安装Hadoop和Hbase
hadoop和hbase版本的选择以及安装,参考之前的文章:
Hadoop的版本选择和单机模式:http://codingo.xyz/index.php/2016/08/16/hadoop-stand-alone/
Hadoop的伪分布式模式:http://codingo.xyz/index.php/2016/08/16/hadoop_false_distribute/
Hbase版本选择和单机模式入门:http://codingo.xyz/index.php/2016/08/17/hbase_standalone/
Hbase的伪分布式模式:http://codingo.xyz/index.php/2016/08/16/hadoop_false_distribute/
Hadoop版本:hadoop-2.5.1
Hbase版本:Hbase1.2.2
连接Hbase
1.导入jar包
将HBASE_HOME/lib下的jar包加入classpath目录下
2.添加日志文件
为了能详细的了解输出日志,添加log4j.properties文件
3.添加hbase-site.xml
将HBASE_HOME/conf目录下hbase-site.xml文件拷贝到classpath目录下
<configuration>
<property>
<name>hbase.rootdir</name>
<value>hdfs://192.168.111.129:9000/hbase</value>
</property>
<property>
<name>hbase.cluster.distributed</name>
<value>true</value>
</property>
<property>
<name>hbase.zookeeper.quorum</name>
<value>192.168.111.129</value>
</property>
</configuration>
192.168.111.129 是本地虚拟机的ip,根据实际情况修改
体系结构
来自Hbase权威指南的一张图片
Hbase Client连接Server流程:
首先HBase Client端会连接Zookeeper Qurom,通过Zookeeper组件Client能获知哪个Server管理-ROOT- Region。那么Client就去访问管理-ROOT-的Server,在META中记录了HBase中所有表信息,(你可以使用 scan 'hbase:meta' 命令列出你创建的所有表的详细信息),从而获取Region分布的信息。一旦Client获取了这一行的位置信息,比如这一行属于哪个Region,Client将会缓存这个信息并直接访问HRegionServer。久而久之Client缓存的信息渐渐增多,即使不访问hbase:meta表也能知道去访问哪个HRegionServer。
所以需要做如下配置:
1.配置hbase.zookeeper.quorum
<property>
<name>hbase.zookeeper.quorum</name>
<value>192.168.111.129</value>
</property>
因为首先连接的就是Zookeeper Qurom,所以需要配置ip地址,同时需要对外打开2181端口,否则出现如下错误:
2016-09-14 16:27:21 - Opening socket connection to server 127.0.0.1/127.0.0.1:2181. Will not attempt to authenticate using SASL (unknown error)
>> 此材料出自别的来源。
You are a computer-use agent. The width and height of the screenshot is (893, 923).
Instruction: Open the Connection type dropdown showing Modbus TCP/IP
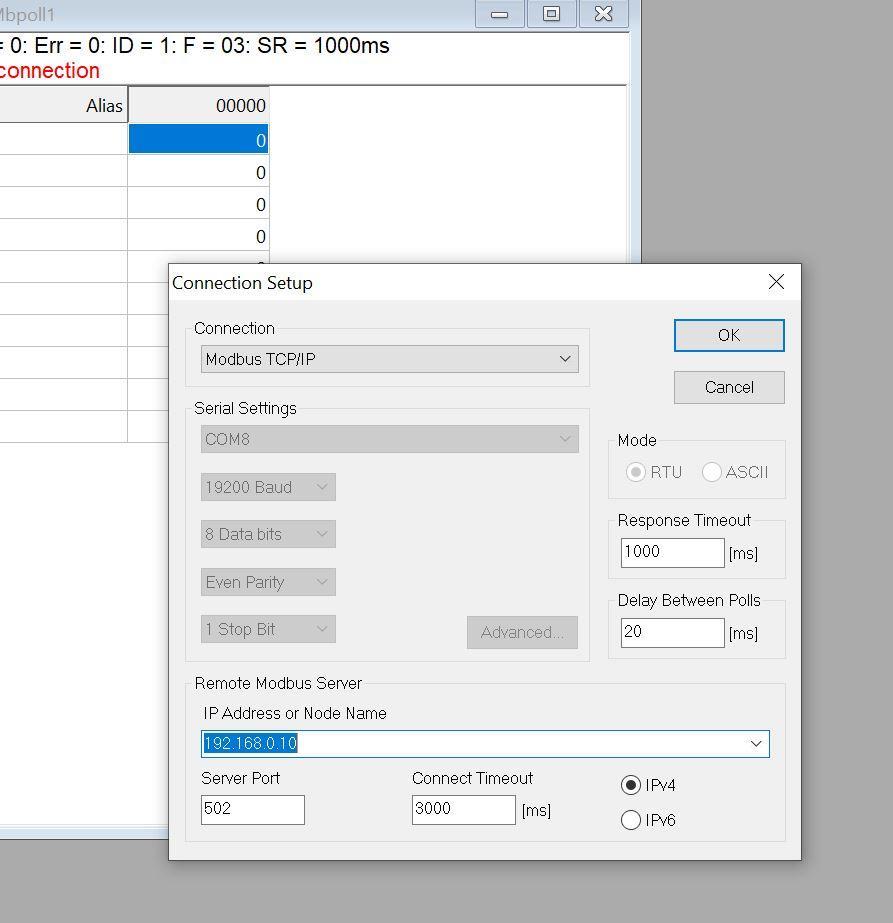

2016-09-14 16:27:22 - Session 0x0 for server null, unexpected error, closing socket connection and attempting reconnect
java.net.ConnectException: Connection refused: no further information
at sun.nio.ch.SocketChannelImpl.checkConnect(Native Method)
at sun.nio.ch.SocketChannelImpl.finishConnect(SocketChannelImpl.java:739)
at org.apache.zookeeper.ClientCnxnSocketNIO.doTransport(ClientCnxnSocketNIO.java:361)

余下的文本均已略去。